Bad wait-time tasks:

  • Changing the same files
  • Changing the same domain model
  • Changing database schema
  • Large architecture refactoring
  • Anything that creates difficult integration

This is not about maximizing simultaneous coding. It is about keeping flow without manufacturing extra cleanup work.

Where GitHub CLI Fits

In this solo workflow, the GitHub CLI is useful, but secondary.

It helps when the work touches GitHub-hosted coordination instead of local code isolation. Issues, workflow runs, releases, and similar repository housekeeping fit nicely. Pull requests matter less when you are not using them.

Useful commands might be:

gh issue list
gh issue view 123
gh run list
gh run watch

Helpful? Yes. Central productivity lever? No.

The bigger lever is having another working directory so local activity does not stall just because one checkout is busy, dirty, or mid-experiment.

A Simple Workflow That Stays Honest

Normal checkout:

repo/        main

Temporary worktree:

repo-wait/   wait/small-task

Then keep the flow boring on purpose:

  1. Continue normal trunk-based work in the main checkout.
  2. While the agent or tests are busy, use the temporary worktree only for independent work.
  3. Finish the main task first.
  4. Test, commit, and push main.
  5. Update the temporary worktree from main.
  6. Review and test the temporary work.
  7. Merge, cherry-pick, manually copy, or delete.
  8. Remove the worktree.

The important part is not how many directories exist. The important part is that only one stream becomes the next stable trunk state at a time.

What Worktrees Solve and What They Do Not

Git worktrees solve this: I need another clean checkout without stashing or switching branches.

They do not solve this: I want multiple streams of development to integrate themselves safely.

That second fantasy still collapses on contact with reality. Someone has to review the result, run the tests, and make the call. If that someone is you, then the constraint did not disappear. It just moved from typing to judgment.

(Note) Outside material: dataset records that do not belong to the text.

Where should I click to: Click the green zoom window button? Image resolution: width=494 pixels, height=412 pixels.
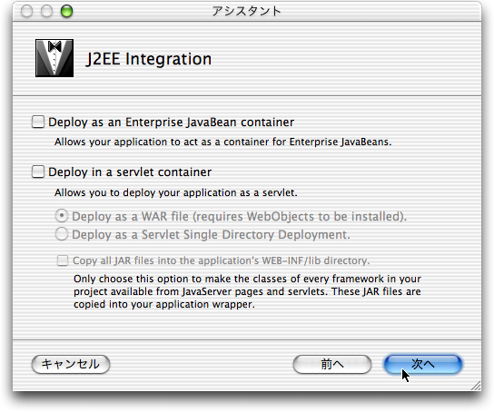(x=67, y=11)
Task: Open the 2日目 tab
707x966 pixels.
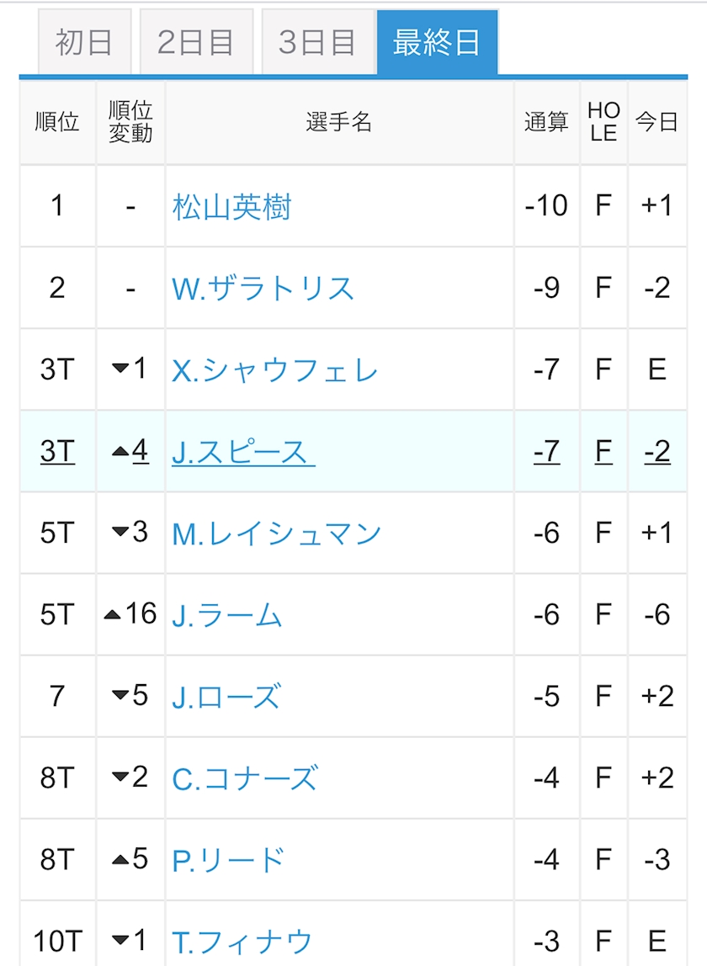Action: click(x=196, y=43)
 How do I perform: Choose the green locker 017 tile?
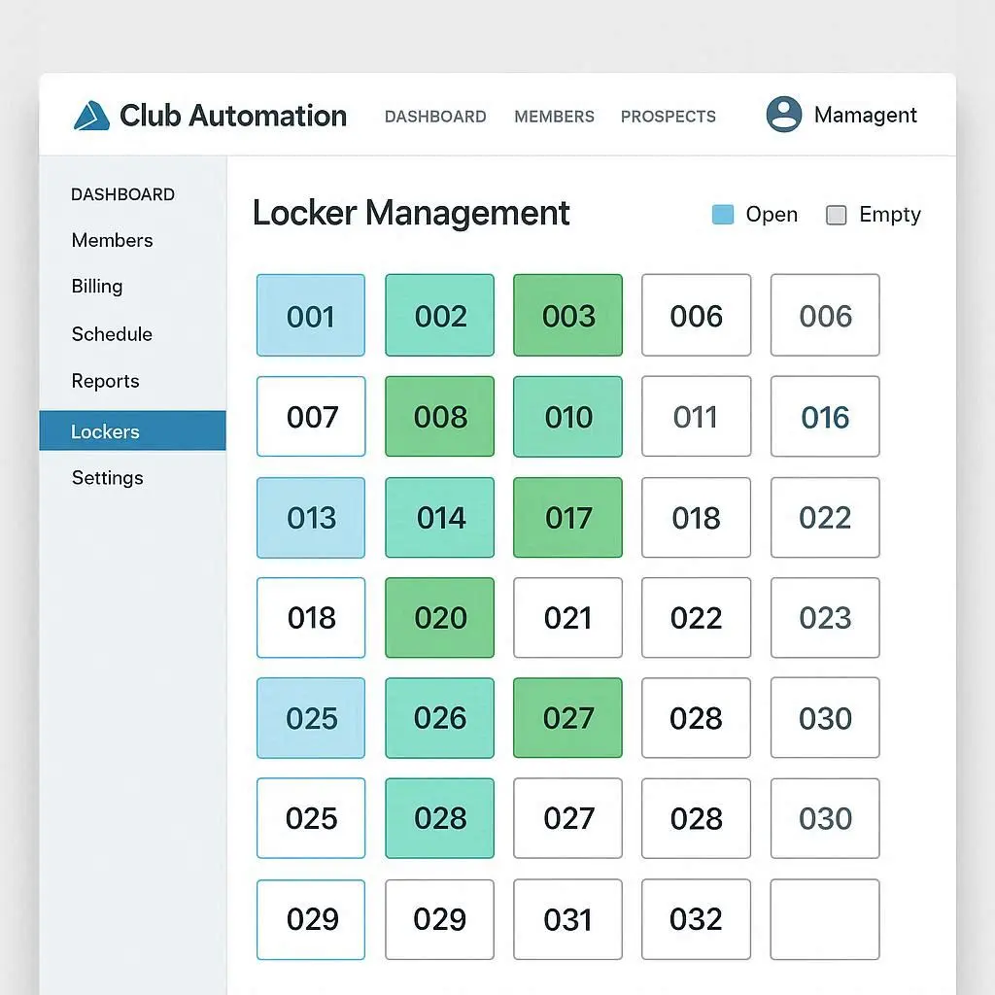coord(568,518)
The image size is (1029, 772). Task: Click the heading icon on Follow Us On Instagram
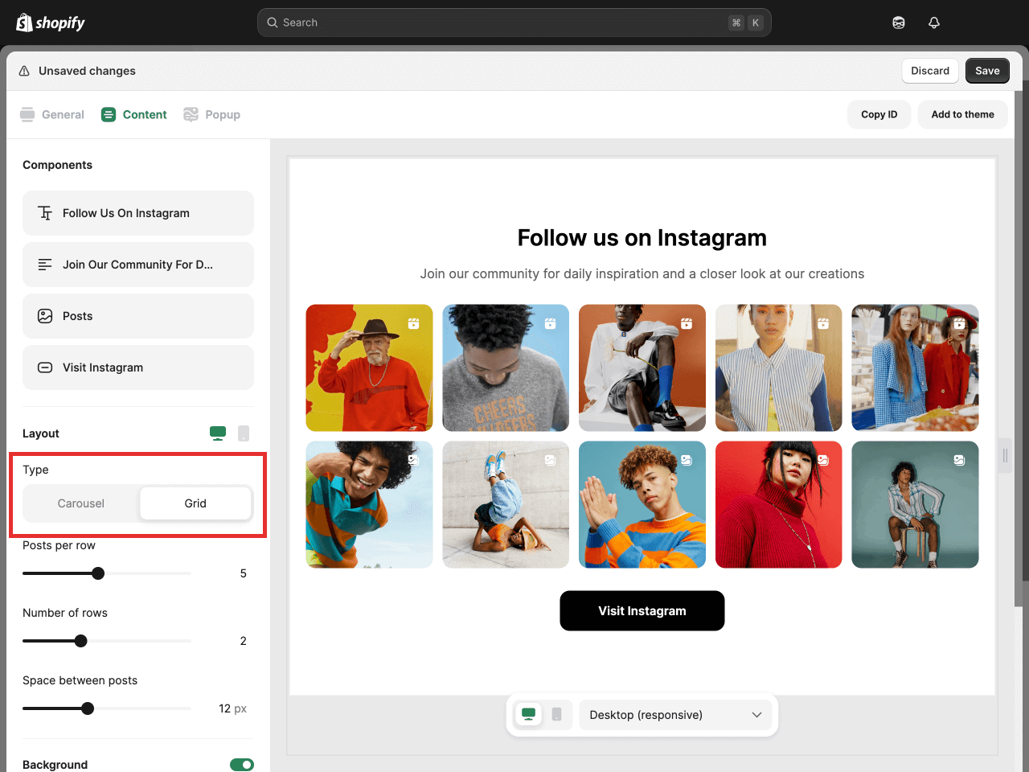pyautogui.click(x=45, y=212)
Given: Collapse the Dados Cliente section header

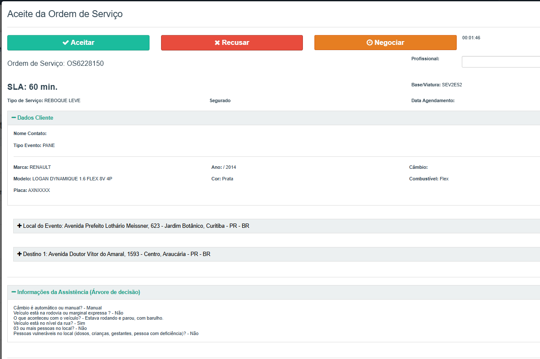Looking at the screenshot, I should click(35, 118).
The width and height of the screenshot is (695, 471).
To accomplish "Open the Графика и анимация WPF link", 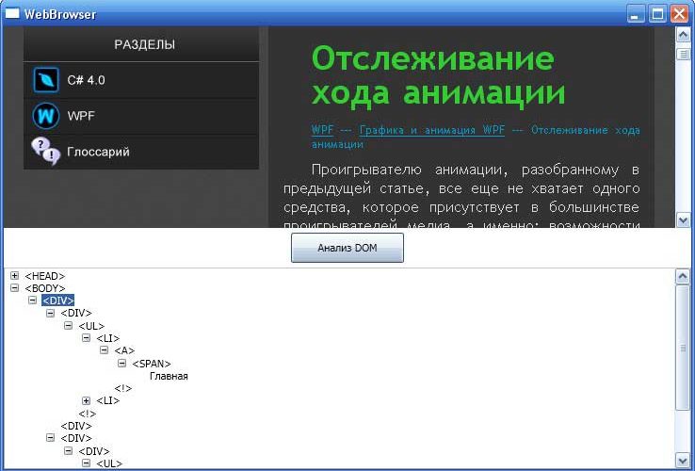I will 431,130.
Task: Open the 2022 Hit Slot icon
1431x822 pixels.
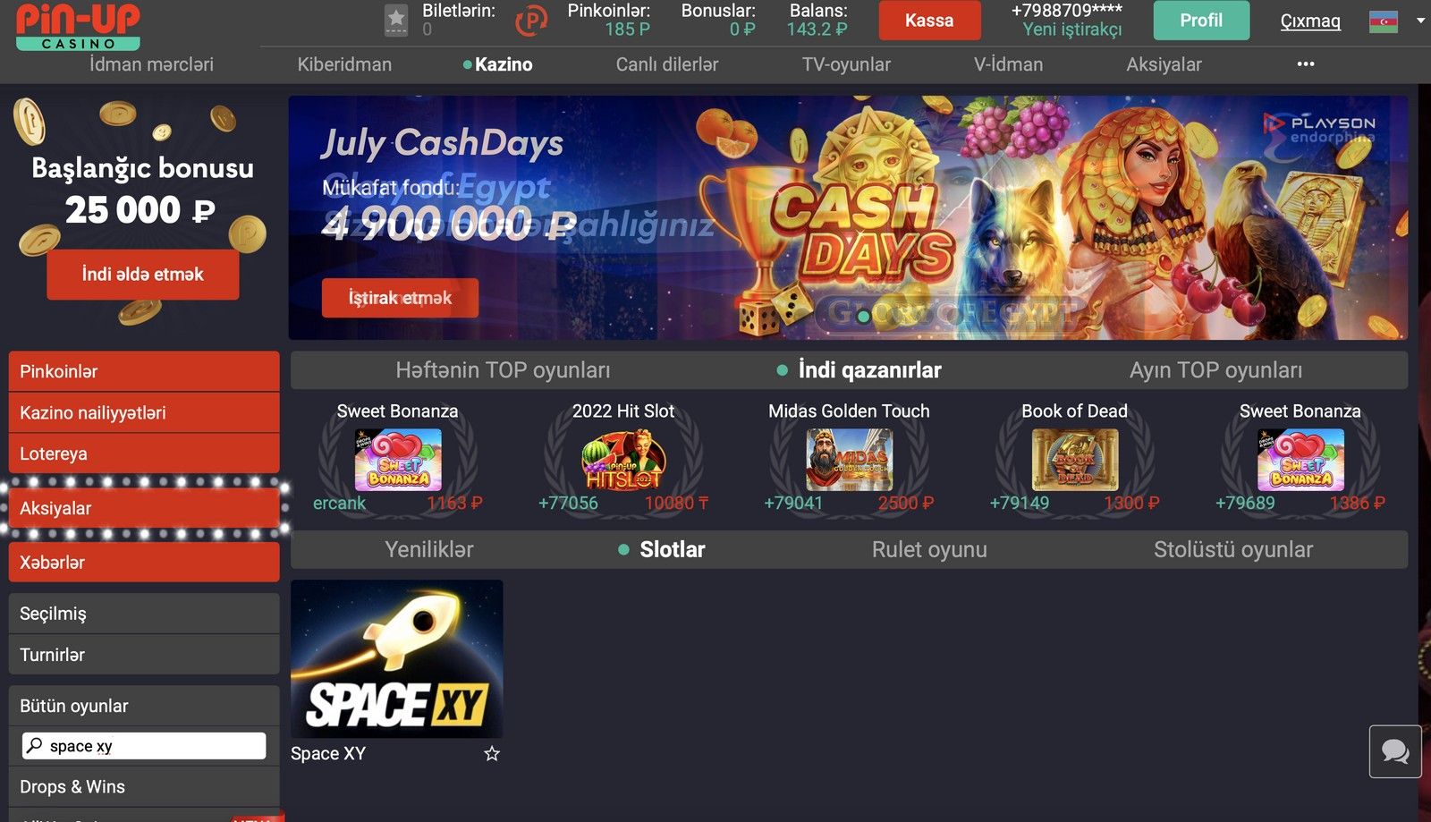Action: tap(623, 460)
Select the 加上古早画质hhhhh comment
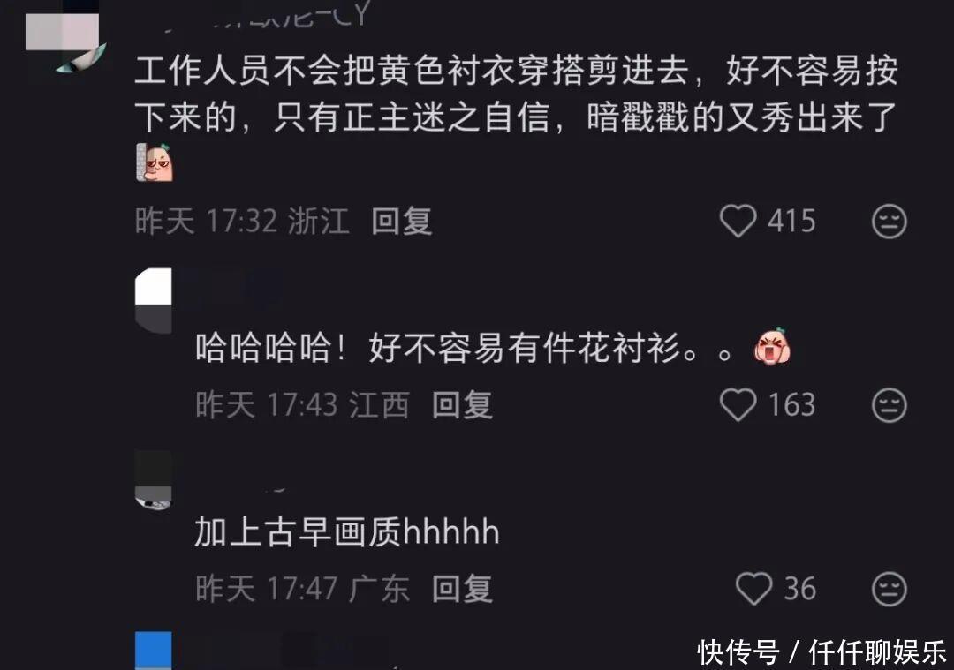Image resolution: width=954 pixels, height=670 pixels. click(347, 532)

With AI-assisted coding, Git worktrees are not a way to avoid discipline. They are a way to preserve discipline while giving the agent a safer harness.

That is the less magical and more useful truth. The impressive part is rarely the brand on the box. It is the combination of model quality, agent behavior, and harness design. Worktrees help because they improve the harness. They do not make judgment parallel, and they do not rescue sloppy thinking. They just give the machine a scratch lane so your trunk does not become one.